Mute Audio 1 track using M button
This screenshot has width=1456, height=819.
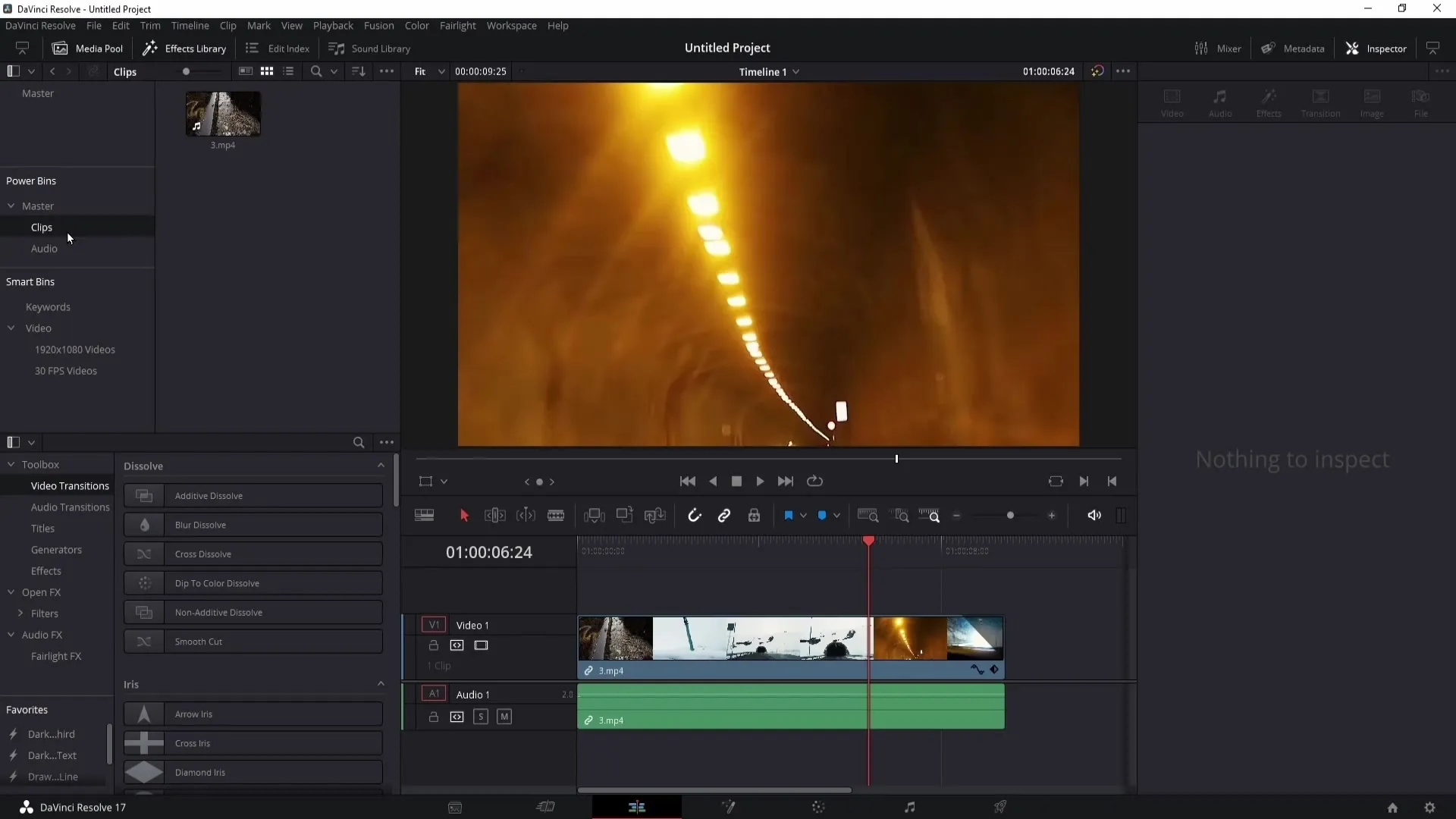click(504, 717)
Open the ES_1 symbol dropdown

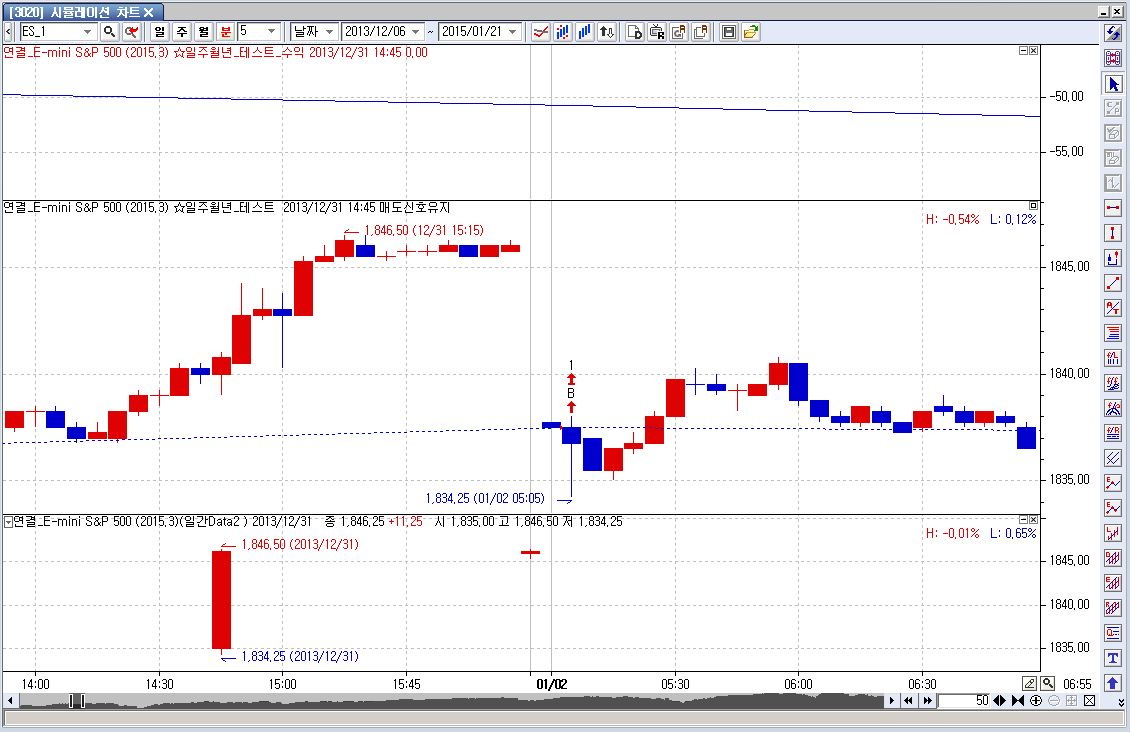click(x=88, y=32)
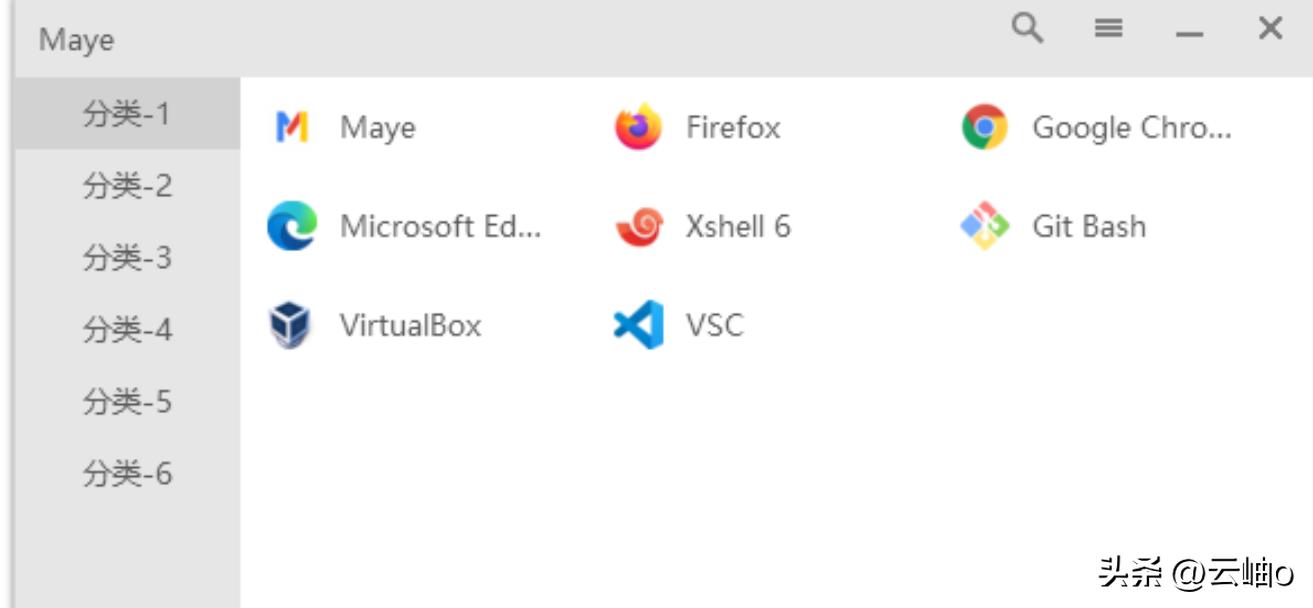Open the hamburger menu icon

click(1108, 29)
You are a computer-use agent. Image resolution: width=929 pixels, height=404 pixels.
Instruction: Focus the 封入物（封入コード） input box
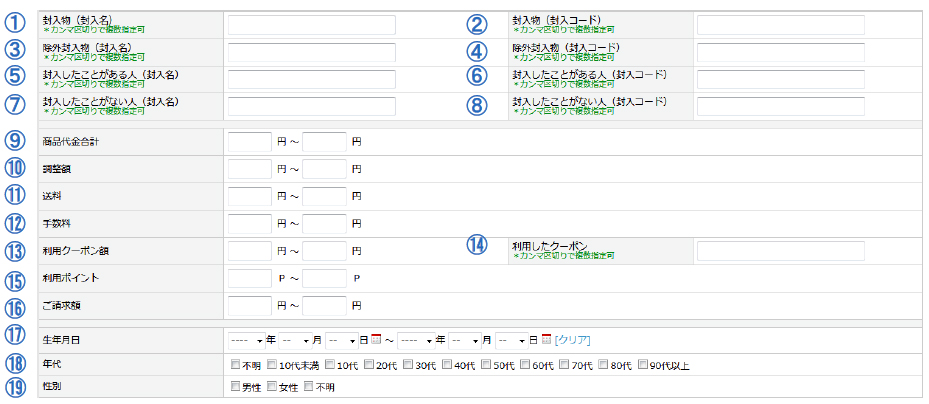tap(780, 25)
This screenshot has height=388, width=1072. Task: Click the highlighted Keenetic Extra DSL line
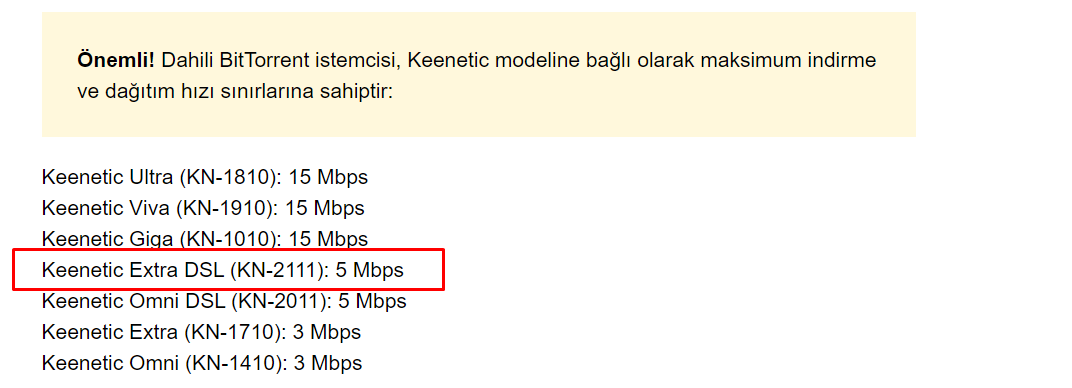(222, 271)
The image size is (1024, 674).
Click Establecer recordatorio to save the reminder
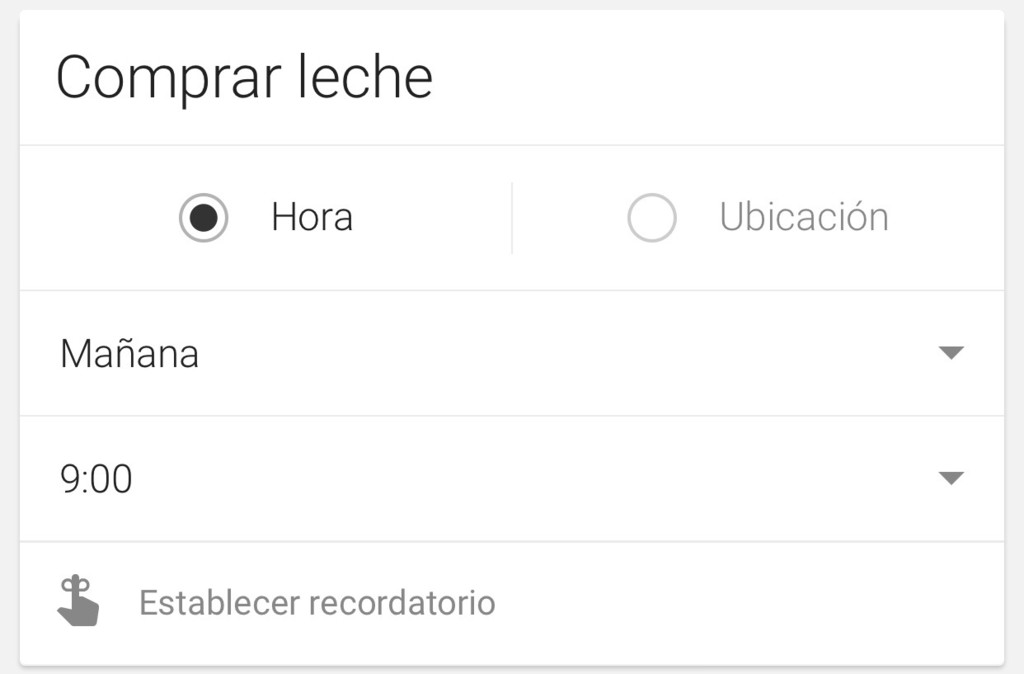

────────────────

Could you transcribe exactly the lines running from the one with "The image size is (1024, 674)." to the final line of the material above, both included, with no pictures?

● Answer to this exercise
The image size is (1024, 674).
Click Establecer recordatorio to save the reminder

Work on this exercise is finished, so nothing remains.